1884 – The Berlin Conference, of European nations, is organized by German Chancellor Otto Von Bismarck to decide issues regarding the colonization of Africa. The Europeans attending the conference, decide which parts of the African continent would be “owned” by the participants, “allowing” only Liberia and Ethiopia to remain free countries. Representatives from Great Britain, France, Germany, Portugal, and Belgium negotiate their claims to African territory and establish a framework for making and negotiating future claims. Obviously, there is no one representing Africans at this conference. By 1900, nearly 90 percent of African territory will be claimed by European states. For more information on the Berlin Conference, review the web site http://campus.northpark.edu/history/WebChron/Africa/BerlinConf.html
1887 – Granville T. Woods receives a patent for the Synchronous Multiplier Railway Telegraph.
1897 – Langston University, a public co-educational institution, is founded in Langston, Oklahoma.
1897 – Voorhees College, a private co-educational institution affiliated with the Episcopal Church, is founded in Denmark, South Carolina.
1897 – John Mercer Langston joins the ancestors at the age of 67, in Washington, DC.
1928 – Roland Hayes opens his fifth American Tour at New York’s Carnegie Hall packed with admirers.
1930 – Whitman Mayo, actor (Grady -“Sanford & Son”), is born in New York City.
1937 – Yaphet Kotto, actor (“Brubaker”, “Alien”, “Raid on Entebbe”, “Eye of the Tiger”, “Roots”, “Live and Let Die”, “Midnight Run”, and TV’s “Homicide”), is born in New York City.
1950 – Dr. Arthur Dorrington, a dentist, becomes the first African American in organized hockey to suit up, a member of the Atlantic City Seagulls of the Eastern Amateur Hockey League.

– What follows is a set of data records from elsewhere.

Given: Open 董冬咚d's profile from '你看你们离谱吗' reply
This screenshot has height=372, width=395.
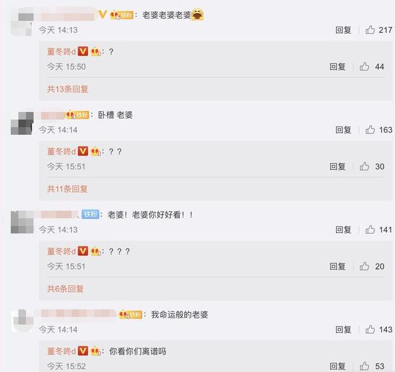Looking at the screenshot, I should (x=61, y=351).
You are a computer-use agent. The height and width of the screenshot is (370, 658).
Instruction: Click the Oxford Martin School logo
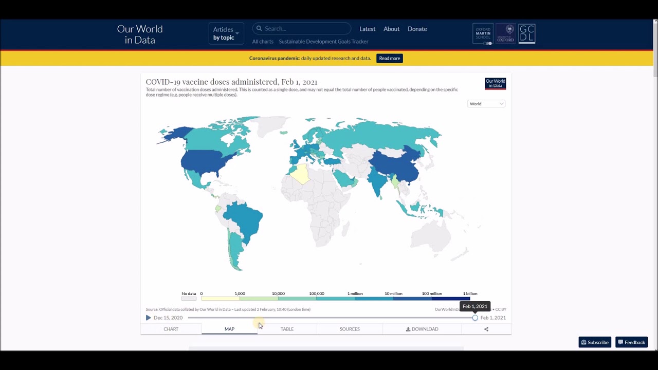pos(483,34)
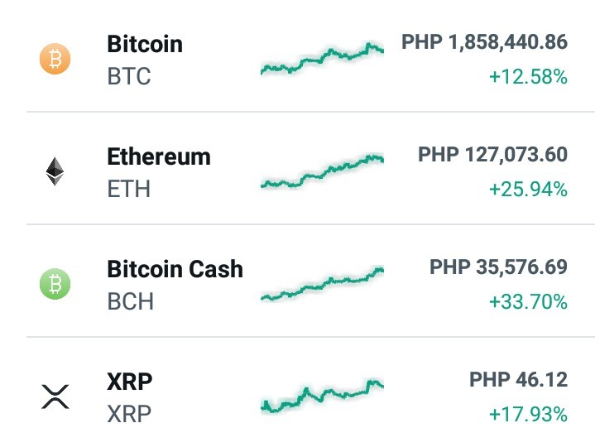Open the Bitcoin price sparkline chart

click(x=322, y=58)
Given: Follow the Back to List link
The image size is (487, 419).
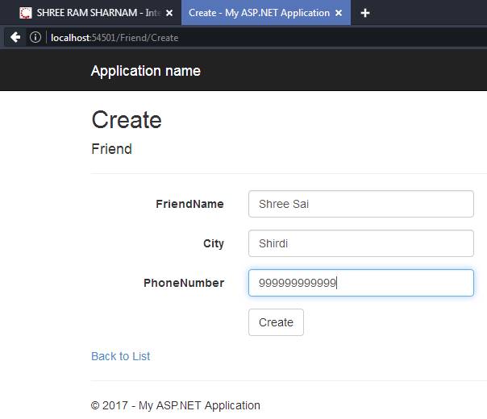Looking at the screenshot, I should (x=120, y=356).
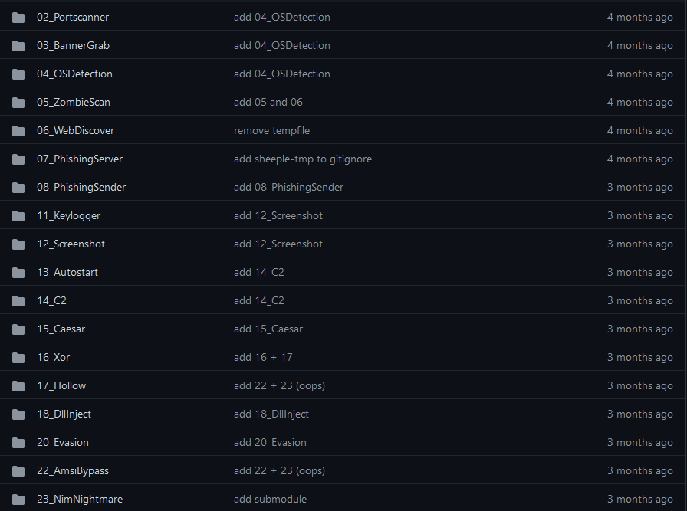This screenshot has height=511, width=687.
Task: Click the folder icon next to 07_PhishingServer
Action: pyautogui.click(x=18, y=159)
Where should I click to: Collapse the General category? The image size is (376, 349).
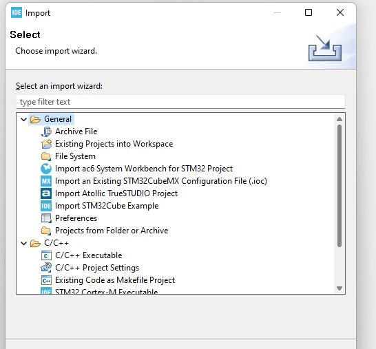tap(23, 119)
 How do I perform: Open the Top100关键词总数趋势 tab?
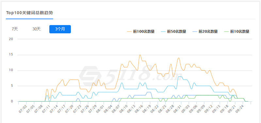click(x=30, y=13)
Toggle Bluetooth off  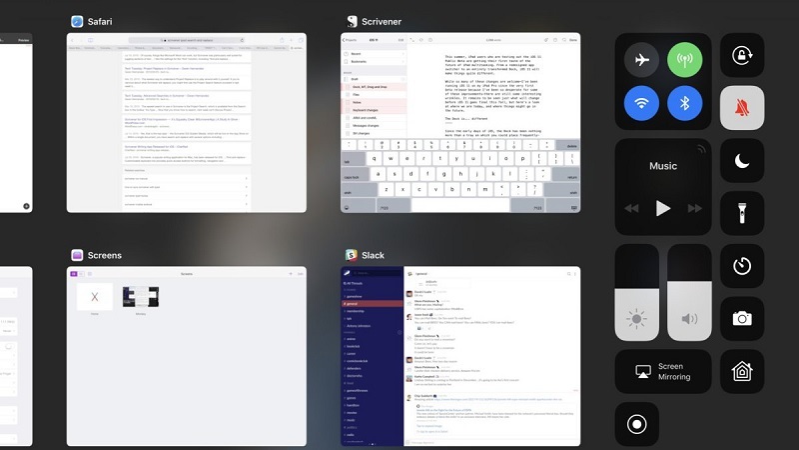(685, 103)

1960 – Elgin Baylor, of the Los Angeles Lakers scores 71 points against the New York Knicks.
1969 – The Amistad Research Center is incorporated as an independent archive, library, & museum dedicated to preserving African American & ethnic history and culture. The center collects original source materials on the history of the nation’s ethnic minorities and race relations in the United States (over 10 million documents). The Amistad was organized by the Race Relations Department of Fisk University and the American Missionary Association in 1966. The library is now located in Tilton Hall on the campus of Tulane University in New Orleans, Louisiana.
1976 – The Plains Baptist Church, home church of President Jimmy Carter, votes to admit African American worshipers. The church had been under pressure to admit African Americans since Reverend Clennon King had announced his intentions to join the congregation.
1979 – The Nobel Prize in economics is awarded to Professor Arthur Lewis of Princeton University. He is the first African American to receive the coveted prize in a category other than peace.
1979 – The NAACP’s Spingarn Medal is awarded to Rosa L. Parks, who was the Catalyst in the Montgomery, Alabama bus boycott of 1955-56.
1989 – President George Bush signs a bill to rename a Houston, Texas, federal building after George Thomas “Mickey” Leland, the Houston congressman who died in a plane crash earlier in the year.
1998 – Kwame Ture succumbs to prostate cancer in Guinea and joins the ancestors at age 57. He was born Stokely Carmichael in the country of Trinidad (1941) and in 1966 coined the phrase, “Black Power.”